Рассказ «Архиерей», законченный в 1901 году, Чехов писал два с половиной года (сравним: рассказ «Егерь» – не самый худший, а по-моему, даже и в числе «лучших» – он написал за час, скрываясь от домашних в купальне). И, как кажется сегодня, «Архиерей» потому создавался автором столь медленно, что «предмет» описания (ощущение ужаса смерти) не был отчетливо возможен в оптике его привычного литературного обихода, несмотря на почти ставшую привычной для Чехова в творчестве позицию отъединения: «это-не-я, Господи, но-я».
Итак, «Архиерей»:
«Вечером монахи пели стройно, вдохновенно, служил молодой иеромонах с черной бородой; и преосвященный, слушая про жениха, грядущего в полунощи, и про чертог украшенный, чувствовал не раскаяние в грехах, не скорбь, а душевный покой, тишину и уносился мыслями в далекое прошлое, в детство и юность, когда также пели про жениха и про чертог, и теперь это прошлое представлялось живым, прекрасным, радостным, каким, вероятно, никогда и не было. И, быть может, на том свете, в той жизни мы будем вспоминать о далеком прошлом, о нашей здешней жизни с таким же чувством. Кто знает! Преосвященный сидел в алтаре, было тут темно. Слезы текли по лицу. Он думал о том, что вот он достиг всего, что было доступно человеку в его положении, он веровал, но все же не все было ясно, чего-то еще недоставало (курсив мой. – А.Д.), не хотелось умирать; и все еще казалось, что нет у него чего-то самого важного, о чем смутно мечталось когда-то, и в настоящем волнует все та же надежда на будущее, какая была и в детстве, и в академии, и за границей.

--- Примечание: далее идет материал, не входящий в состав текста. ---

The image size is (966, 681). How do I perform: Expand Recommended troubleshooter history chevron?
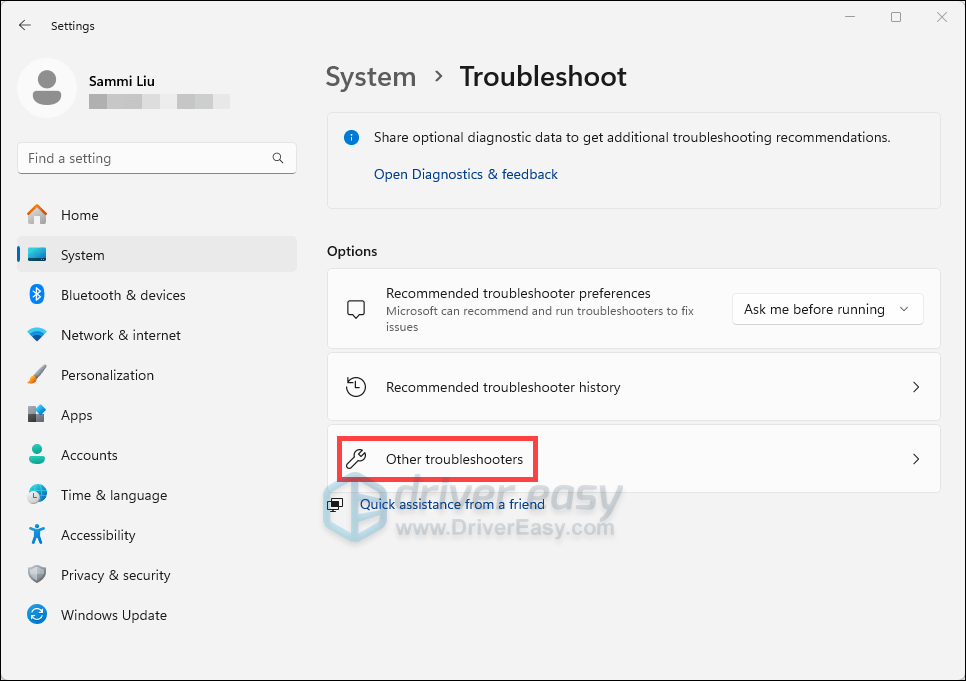click(916, 387)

“Как они сегодня хорошо поют! – думал он, прислушиваясь к пению. – Как хорошо!”».
Что же здесь сказано такого важного? Да все подряд, но паче всего – слова «чего-то еще недоставало».

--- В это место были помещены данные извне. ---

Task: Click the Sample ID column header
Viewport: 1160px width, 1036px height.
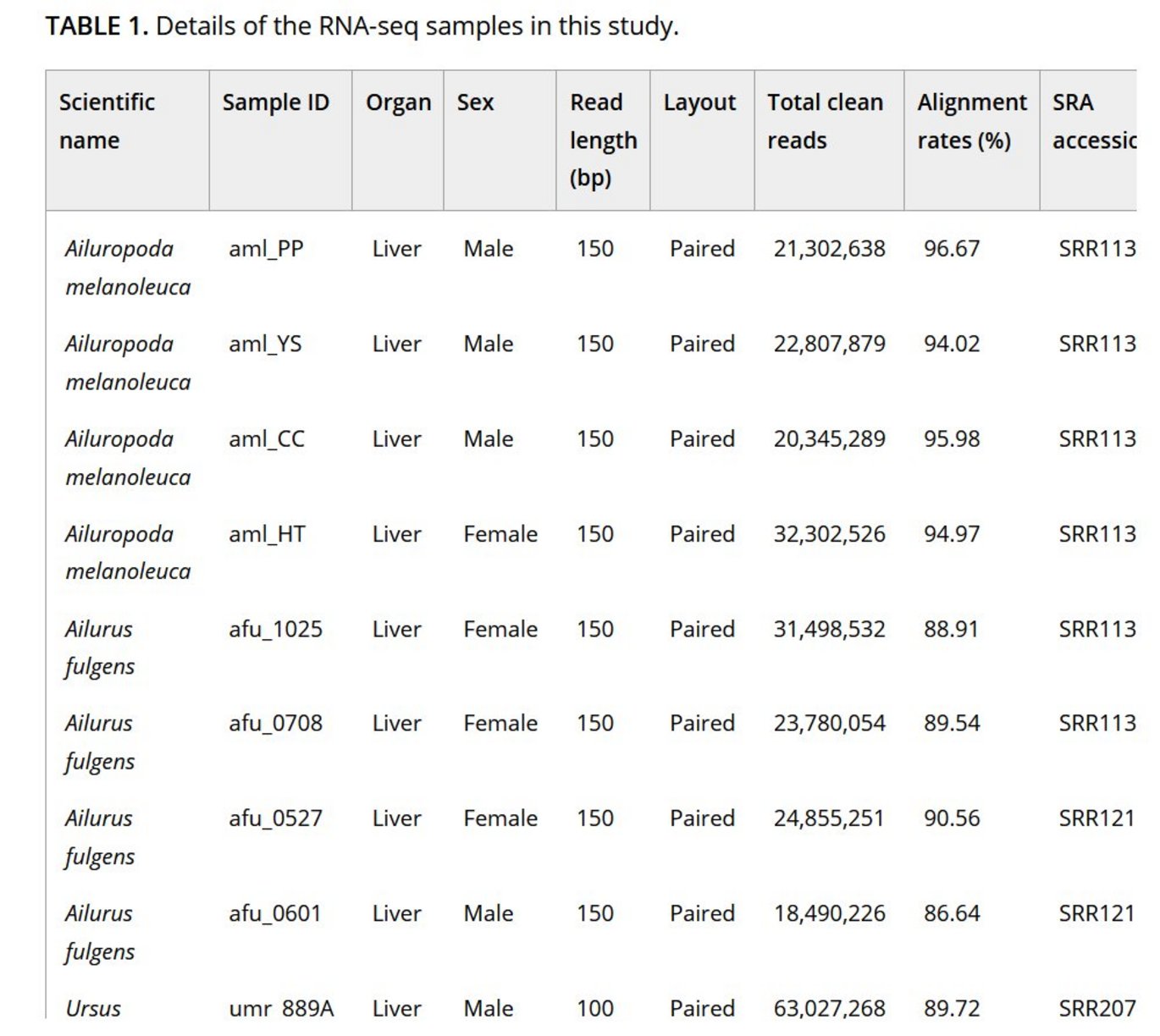Action: coord(275,102)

Вот оно, вновь – недостающее. Опущенное звено.
Создается впечатление, что причиной множественного непонимания современниками того, что было написано Чеховым, чаще всего становилась именно неспособность их вообразить писателя, который «мыслит опущенными звеньями», и, как следствие, несхватывание ими скорости переходов между звеньями оставшимися. Это же касается и чеховского «нулевого письма» – то есть такого литературного стиля, который лишен любых идеологических и литературных кодов, индивидуальных характеристик и представляет собой нехитрую комбинацию речевых штампов и банальностей. И лишь примерно через полвека читатель оказался способен на должное «ускорение» и мог без раздражения прочесть первые фразы романа другого писателя (кстати, так или иначе отсылающие к предмету нашего разговора):
«Сегодня умерла мама. А может быть, вчера – не знаю. Я получил из богадельни телеграмму: “Мать скончалась. Похороны завтра. Искренне соболезнуем”. Это ничего не говорит – может быть, вчера умерла»[16]. (Ср.: «…я не знаю, сколько мне лет, и мне все кажется, что я молоденькая… Я выросла, потом пошла в гувернантки. А откуда я и кто я – не знаю… Ничего не знаю».)
Впрочем, окончание романа в какой-то мере выдает автора как человека, заинтересованного в том, что называется «судьбой», «равнодушием мира»:
«На пороге смерти мама, вероятно, испытывала чувство освобождения и готовности все пережить заново. Никто, никто не имел права плакать над ней. И, как она, я тоже чувствую готовность все пережить заново. Как будто недавнее мое бурное негодование очистило меня от всякой злобы, изгнало надежду и, взирая на это ночное небо, усеянное знаками и звездами, я в первый раз открыл свою душу ласковому равнодушию мира»[17], –
но и эти строки отдаленно напоминают если не непосредственно монологи Раневской, то уж кого-то из «Чайки» – наверняка; напоминают немыслимым, тончайшим взаимопроникновением иронии и патетики, внутреннего и внешнего, значительного и незначительного, «прекрасного» и «безобразного» и т. д.
Мир медленно учился писать так, как то делал Антон Павлович Чехов. Но ведь все-таки научился! Словно ловя губами эхо того, что им же самим было уже сказано раньше. М. Бахтин[18], если мне не изменяет память, говорил: для того чтобы познать собственную культуру, к ней нужно возвращаться из другой.
Отсюда и произрастает приговор В. Набокова: «Человек, предпочитающий Чехову Достоевского или Горького, никогда не сумеет понять сущность русской литературы и русской жизни и, что гораздо важнее, сущность литературного искусства вообще. У русских была игра: делить знакомых на партии сторонников и противников Чехова. Не любивших его считали людьми не того сорта»[19].